Pour les auteurs du guide, il ne s’agit pas dès lors de se contenter de plateformes d’informations, mais surtout « de concevoir et de mettre en œuvre des infrastructures publiques libyennes et des mécanismes publics » : par exemple, créer des zones de libre-échange sectorielles ou basées sur les services.
« Cette réflexion et ces actions en vue d’une stratégie, d’une politique et d’un plan d’action nationaux doivent viser les niveaux international, national, régional et local. » Dans un premier temps, il s’agira de prioriser trois ou quatre secteurs d’activité prioritaires où les jeunes entreprises pourraient devenir vite rentables.
L’indispensable collecte de données fiables
Deuxièmement, « il est nécessaire d’élaborer une stratégie nationale et un plan d’action pour la création d’un recueil efficace des lois et règlements libyens, ainsi qu’une politique publique garantissant la cohérence législative et réglementaire du cadre juridique libyen », relève le rapport.
Les réformes sociales et économiques impliquent la modification des lois existantes et l’adoption de nouvelles lois et de nouveaux décrets dont la cohérence entre eux et avec le cadre juridique existant est primordiale pour l’efficacité des réformes gouvernementales.
Or, actuellement, la Libye ne dispose pas d’un tel recueil. Sachant d’ailleurs qu’« il ne peut y avoir de réformes saines et efficaces si la situation économique actuelle du pays n’est pas connue au moyen d’informations statistiques complètes, actualisées et opérationnelles ».

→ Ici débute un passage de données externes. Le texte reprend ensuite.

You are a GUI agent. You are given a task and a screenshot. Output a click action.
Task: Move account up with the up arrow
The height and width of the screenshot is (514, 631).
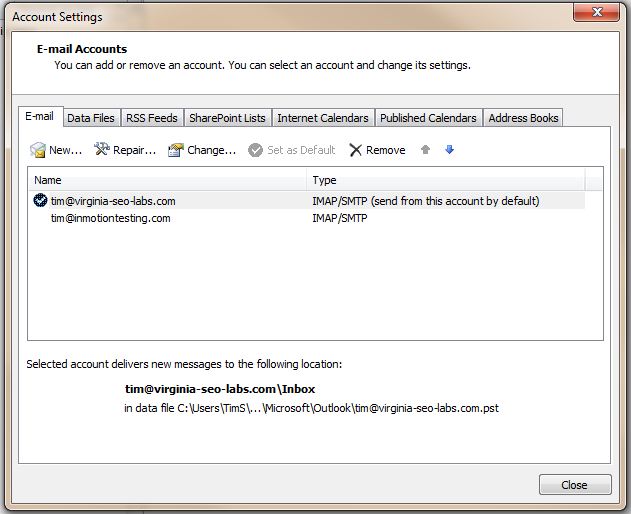(x=426, y=150)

En tant qu’économie principalement importatrice de commerce, la Libye doit trouver un équilibre intelligent entre la nécessité d’importer des biens étrangers pour alimenter son économie et la nécessité de protéger certains fabricants nationaux dont les produits sont en concurrence avec les produits étrangers sur le marché intérieur libyen et sur les principaux marchés de réexportation. Cet équilibre peut passer par des mesures protectionnistes temporaires. Y compris pour les produits fabriqués par des entreprises libyennes encore loin de la rentabilité.